When Constantinople fell to the attacking Ottoman forces on May 29, 1453, Sultan Mehmet II insisted it be turned into a mosque at once. The structure was filled with Islamic art and symbology right alongside its Orthodox Christian counterparts. It served as one of the primary centers for Islamic worship, spending roughly 500 years as a mosque that expanded both internally and externally. In 1935, the first ever Turkish president Mustafa Kemal Atatürk turned the building into a museum. Since 2018, Turkish president Erdogan has fought stubbornly to transform it back into a mosque, even going so far as to hosting the first Muslim prayer recited inside the Hagia in over 500 years.

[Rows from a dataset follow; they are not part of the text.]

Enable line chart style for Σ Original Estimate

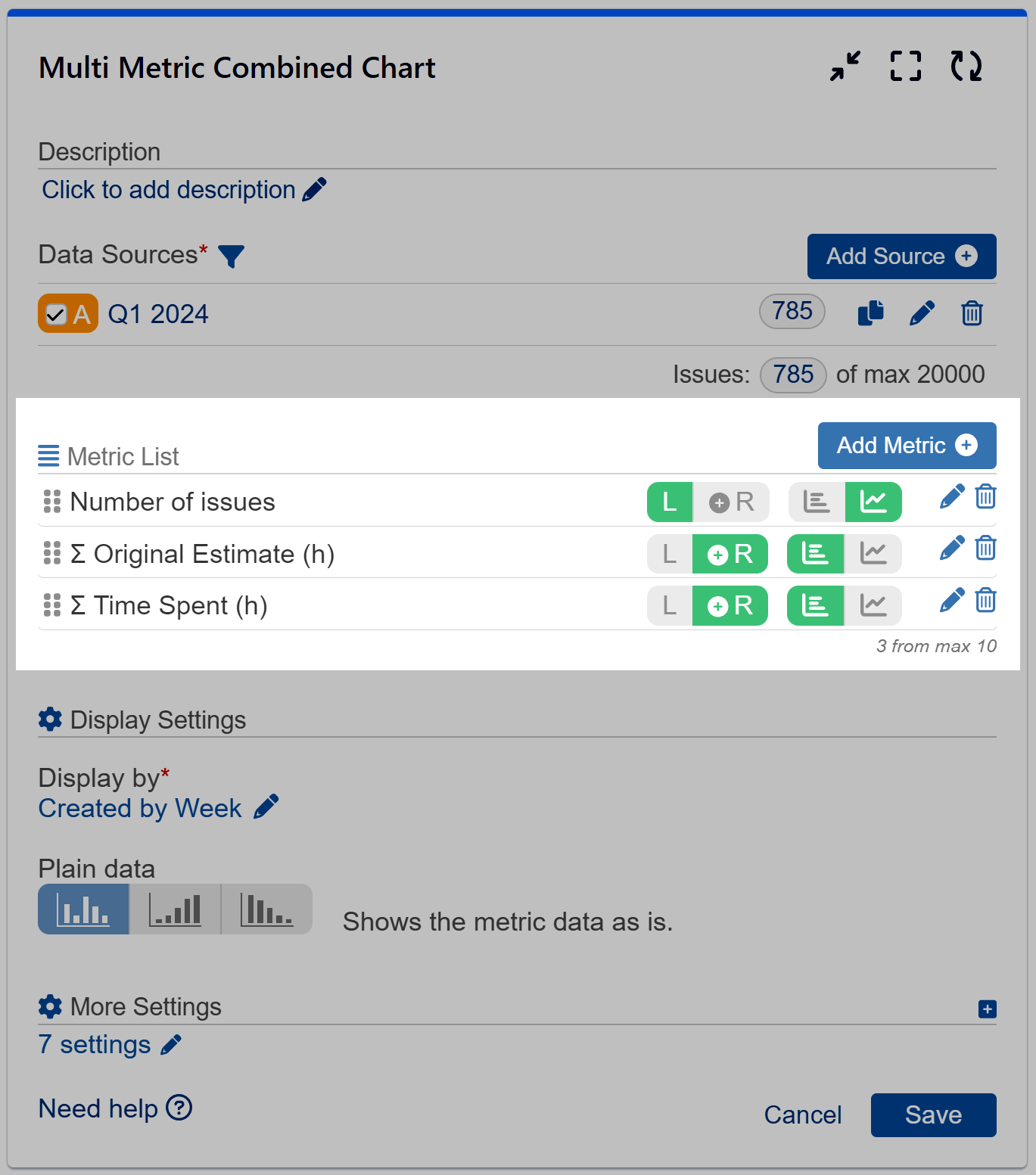873,553

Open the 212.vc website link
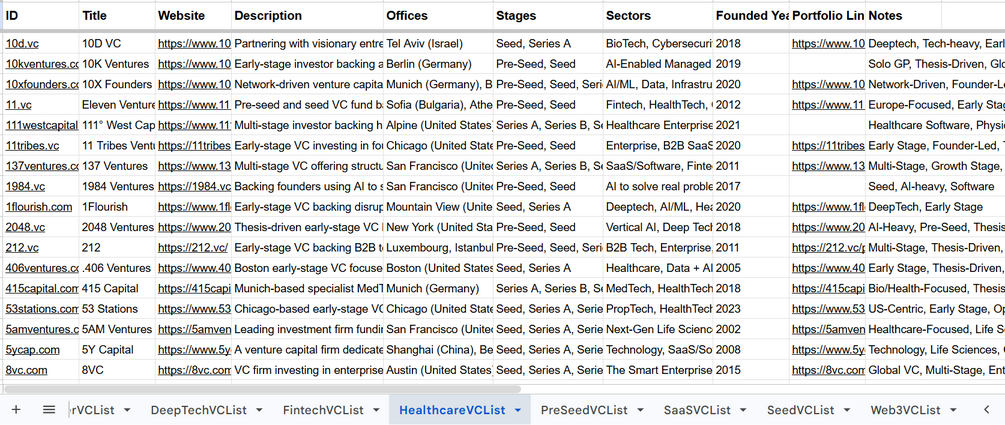point(193,247)
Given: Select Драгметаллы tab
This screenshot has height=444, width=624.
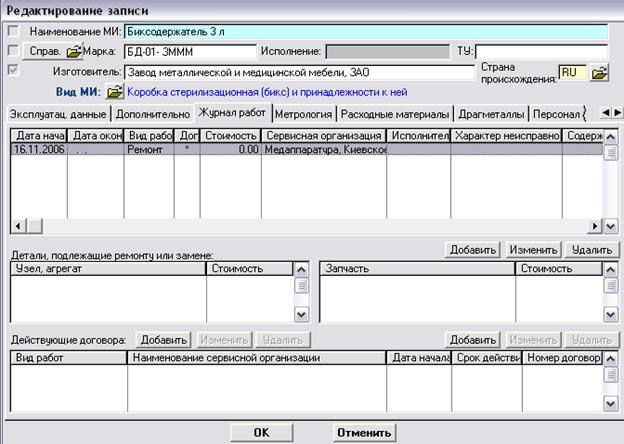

Of course, no sacred place of Abrahamic worship passes through one’s mind without thinking of choirs and organs rumbling through the walls and columns – what some religious individuals would consider the voice of God embodied. Whether or not you are religious, the transcendental presence of music in a stunningly large cathedral is undeniable. As a religious and political center during the Byzantine empire, concerts were common during that time. If one could time travel 1,500 years back into the halls of the Hagia Sophia, you’d be met with a pre-electricity amber glow of candlelight, the smell of incense burning and the reverberating guttural bellow of an Orthodox Gregorian chant from a row of hooded monks. A sound so universally soothing and mystifying, audio scientists from Stanford decided it was high time to find a way to digitally replicate the acoustics of the Hagia.
The project was a monumental sonic achievement created during a collaboration between Stanford’s Center for Computer Research in Music and Acoustics, and Stanford’s Art & Art History Department. Using two omnidirectional microphones and a handful of popped balloons, the scientists created an digital platform, a Live Auralization Experiment that simulates and replicates the building’s natural acoustics. A graduate student at Stanford, Miriam Kolar, constructed a mathematical model of the rich resonant acoustics of the Hagia Sophia. Choral group Capella Romana performed a live concert of Byzantine era pieces like Prokeimenon in Mode 1. MS Patmos 221 (ca. 1162-1179) in Stanford’s Bing Concert Hall on February 1st, 2013 where the Live Auralization Experiment made its debut. By modern scientific and technological standards, this is the most accurate capturing of the sounds within the Hagia Sophia’s walls over 1,500 years ago. And goddamn is it good.